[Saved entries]
__________________________________________________

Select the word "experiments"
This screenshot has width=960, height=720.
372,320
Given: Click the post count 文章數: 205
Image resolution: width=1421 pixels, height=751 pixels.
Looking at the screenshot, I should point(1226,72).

__________________________________________________

Task directions | All lines from the one that contains "This screenshot has width=960, height=720." to the end of the records above are to be copied exactly; leave out the rest.

Finished task |
This screenshot has width=960, height=720.
372,320
Given: Click the post count 文章數: 205
Image resolution: width=1421 pixels, height=751 pixels.
Looking at the screenshot, I should point(1226,72).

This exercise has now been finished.